KERRY'S most senior civil servant, County Manager Tom Curran, has said that when it comes to government departments awarding contracts for major infrastructure projects it is price - and not a contractor's actual ability or its track record on paying sub-contractors - is the main factor considered.
Speaking during a debate at Kerry County Council regarding the difficulties often faced by sub-contractors in securing payment for work on major projects the County Manager was critical of the methods used by State offices when it comes to selecting contractors for projects such as road upgrades.
Mr Curran said that when it comes to selecting a contractor of the basis of a tender a company's "track record and ability to do the work required comes as a secondary consideration compared to price," he said.
Tom Curran added that management at Kerry County Council, who have no say in deciding which contractors ore selected to carry out major works in Kerry, were "totally frustrated" by the situation.

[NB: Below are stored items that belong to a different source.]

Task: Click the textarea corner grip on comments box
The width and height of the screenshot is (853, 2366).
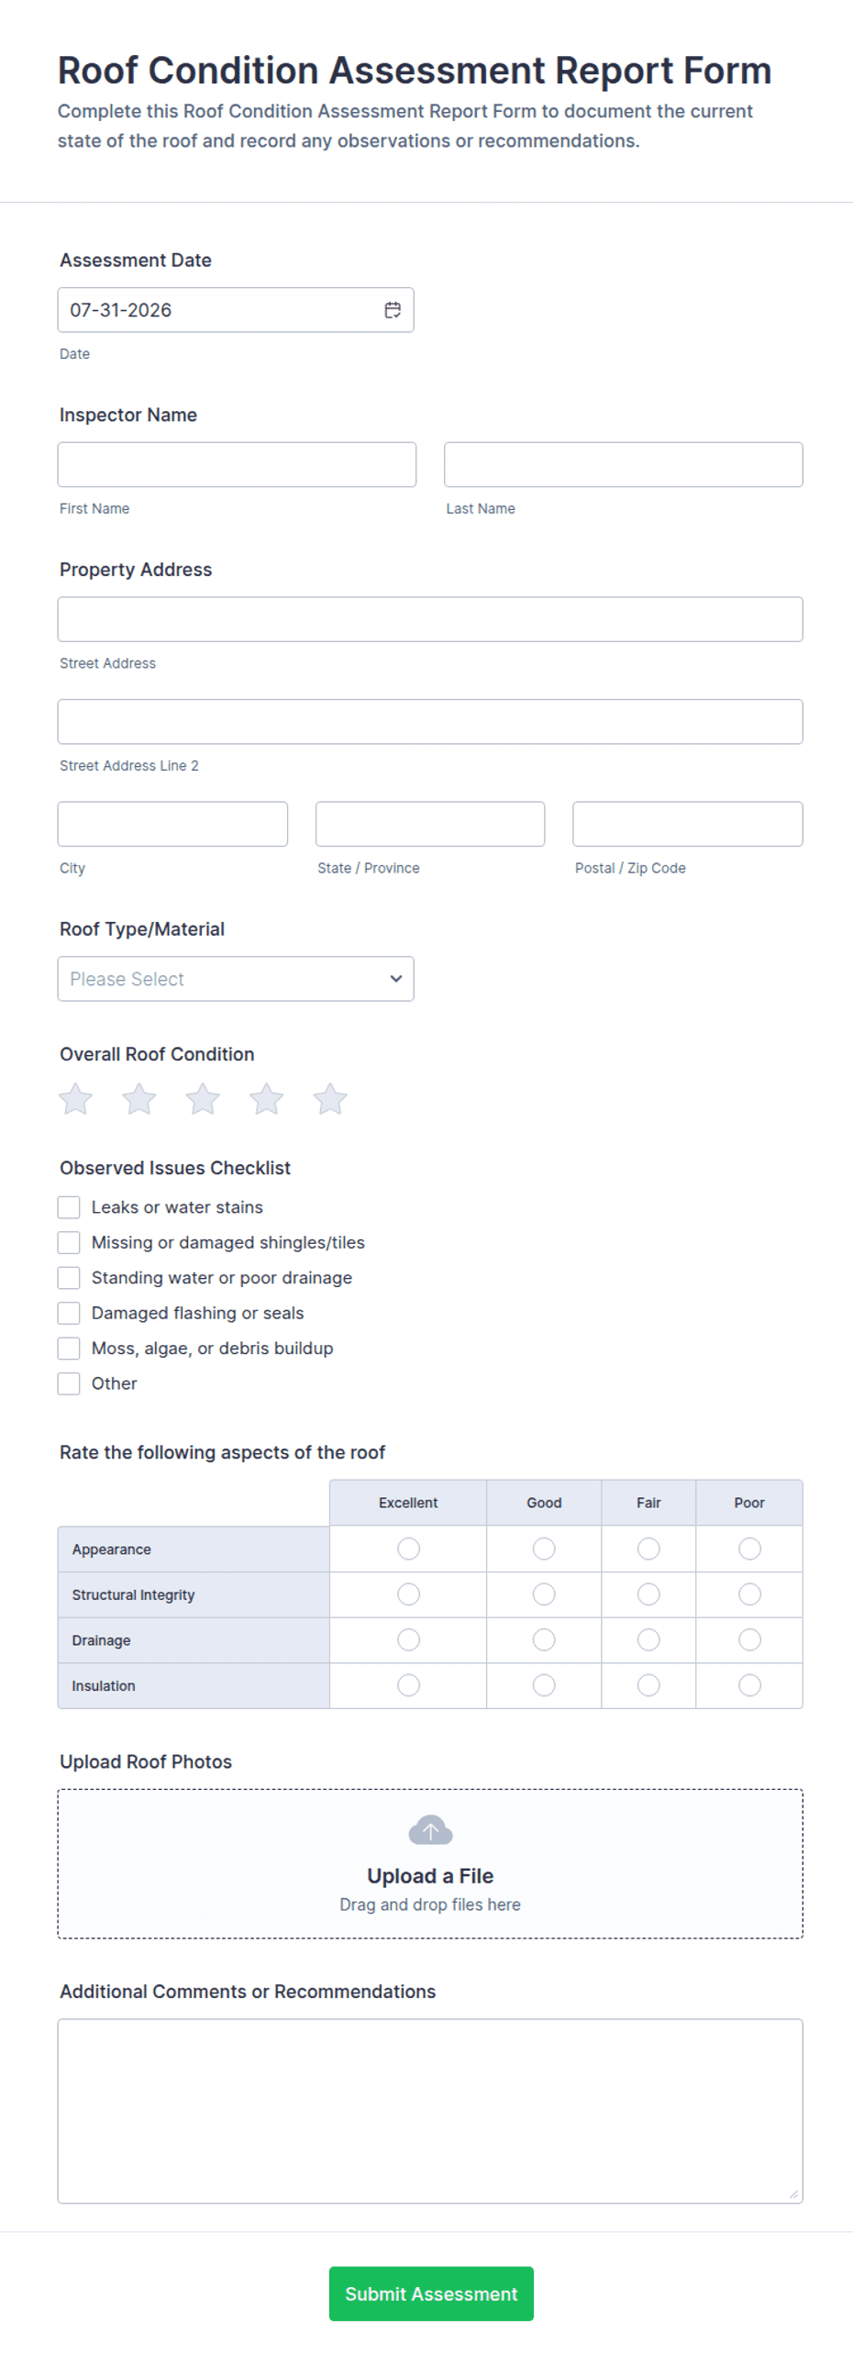Action: point(793,2193)
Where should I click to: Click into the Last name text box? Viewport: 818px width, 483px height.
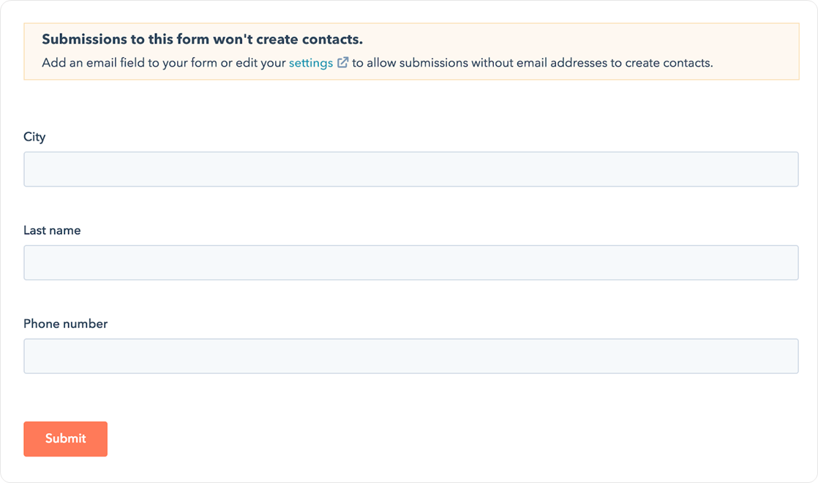pos(410,263)
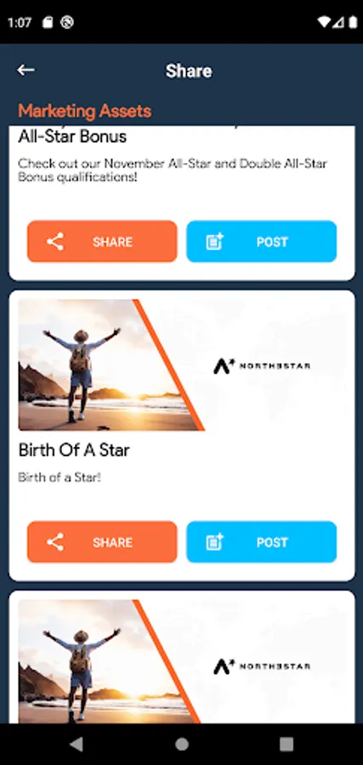Screen dimensions: 363x765
Task: Select the All-Star Bonus title text
Action: click(73, 136)
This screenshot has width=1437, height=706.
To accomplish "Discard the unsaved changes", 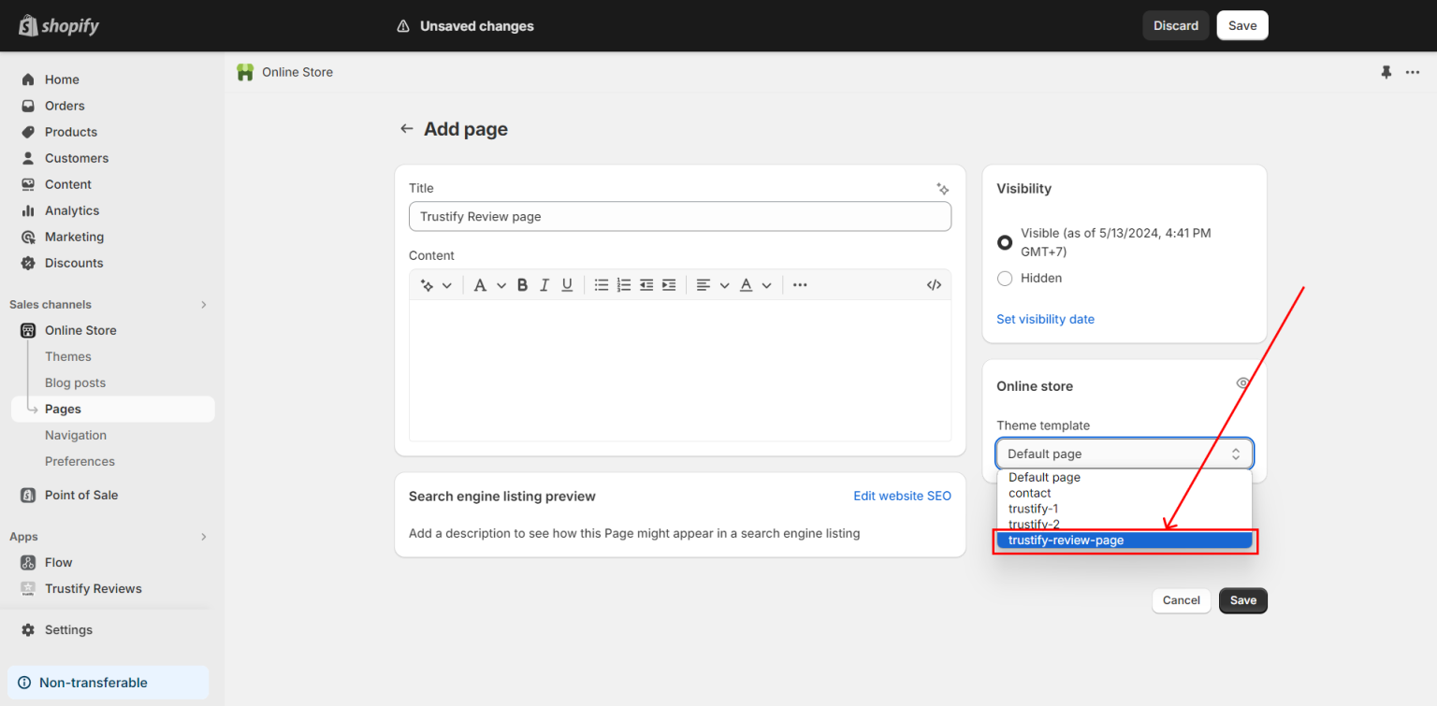I will pos(1175,25).
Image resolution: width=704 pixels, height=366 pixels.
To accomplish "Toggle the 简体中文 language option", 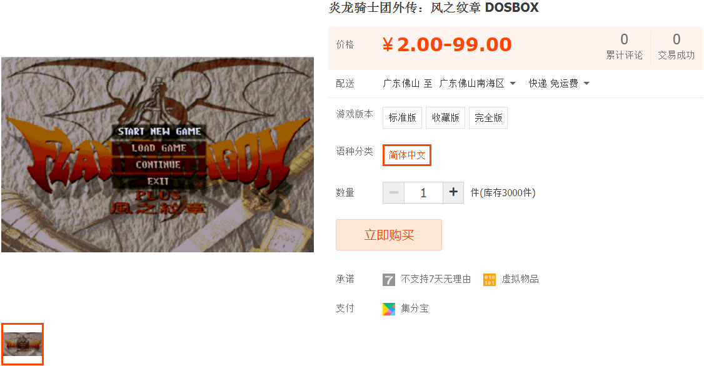I will [x=407, y=155].
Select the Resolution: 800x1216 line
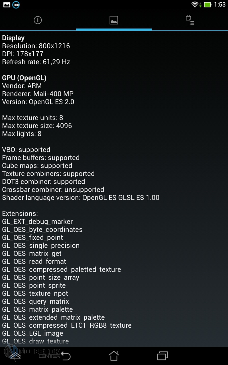The width and height of the screenshot is (228, 365). point(36,46)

The issue was raised at Kerry County Council's monthly meeting by Cllr Toireasa Ferris (SF) who said she was aware of several Kerry business people who had not been paid for work on local road schemes that they had been subcontracted to do by larger, non-Kerry based, firms that, following a tender process, had been hired by government to carry out the works.
Cllr Ferris called on council management to introduce a system whereby a contractor would not be paid for works carried out on on behalf of Kerry until it could be proven that all sub contractors had been fully paid.
Kerry County Council Director Of Services Charlie O'Sullivan said that as the council was not party to any contract between a contractor and subcontractor it could not intervene.
Councillors unanimously backed a proposal from Cllr Pat McCarthy (FG) calling on the government to expedite legislation designed to protect the rights of subcontractors that is currently being considered by the government and relevant departments.